Diese provokative Formulierung zieht die logische Schlussfolgerung aus den weit verbreiteten demokratiefeindlichen Stimmungen und drückt die objektiven Folgen der Wirtschafts- und Gesellschaftskrise aus, die am amerikanischen und Weltkapitalismus nagen.
Die Krise wird ausgenutzt, um eine immer gigantischere Konzentration von wirtschaftlicher Macht zu erreichen, die mit politischer Demokratie nicht vereinbar ist. Drei Riesenbanken, Citigroup, Bank of America und JPMorgan Chase, verleiben sich ihre bankrotten Konkurrenten ein und halten inzwischen ein volles Drittel der amerikanischen Bankeinlagen.
Gleichzeitig verschärft die Krise die soziale Ungleichheit, die jeden Aspekt des Lebens in Amerika durchdringt. In diesem Land besitzt ein Prozent der Bevölkerung mehr Reichtum als die unteren 90 Prozent.
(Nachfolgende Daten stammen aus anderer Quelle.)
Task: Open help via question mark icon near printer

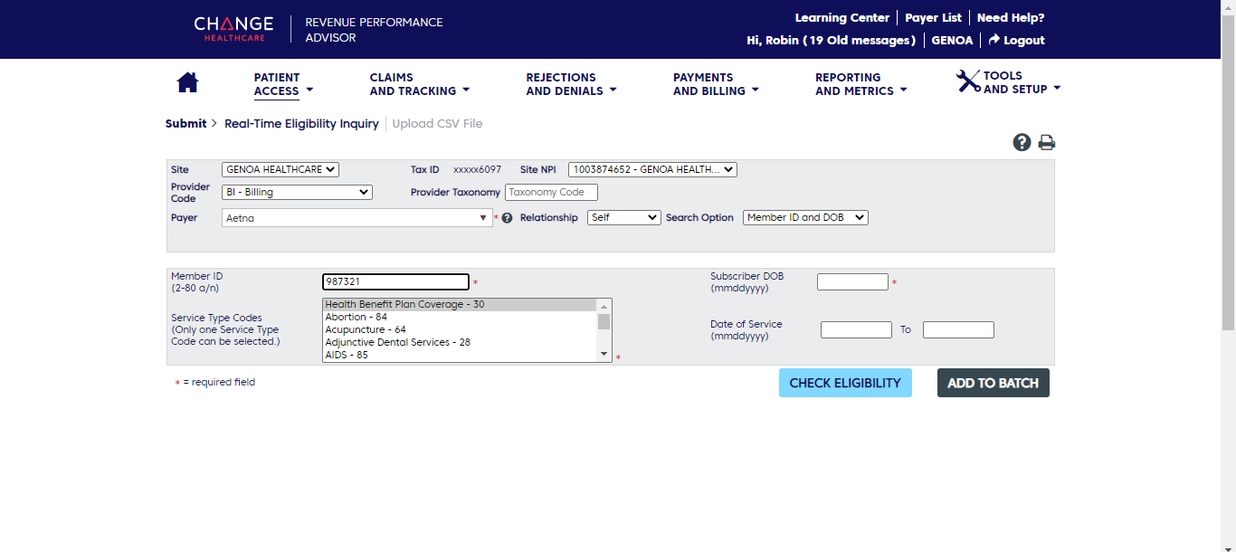Action: 1022,142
Entlassungen und Zwangsversteigerungen nehmen zu, und die Reallöhne der Arbeiter sinken deutlich. In dieser Lage versucht die herrschende Elite den größten Transfer von Reichtum in die Taschen der Finanzoligarchie durchzusetzen, den es jemals gegeben hat.
Diese scharfen sozialen Gegensätze können mit den bestehenden politischen Mechanismen in Amerika nicht unter Kontrolle gehalten werden. Die Empörung über die Abstimmung im Repräsentantenhaus ist eine Warnung, dass der krisengeschüttelte Kapitalismus unvermeidlich neue Herrschaftsformen zu schaffen versucht, mit denen er die ökonomische Diktatur des Finanzkapitals mittels einer offenen politischen Diktatur über die Arbeiterklasse verteidigen kann.
Diese Bedrohung kann nicht mit den Mitteln des bestehenden Zwei-Parteien-Systems abgewehrt werden. Sie verlangt einen gründlichen Bruch mit der Demokratischen Partei und den Aufbau einer neuen, unabhängigen politischen Bewegung der Arbeiterklasse, sowie die sozialistische Umorganisation der Gesellschaft. Für diese Alternative setzen sich die Socialist Equality Party und ihre Präsidentschafts- und Vizepräsidentschaftskandidaten, Jerry White und ich selbst, bei der Wahl im November ein.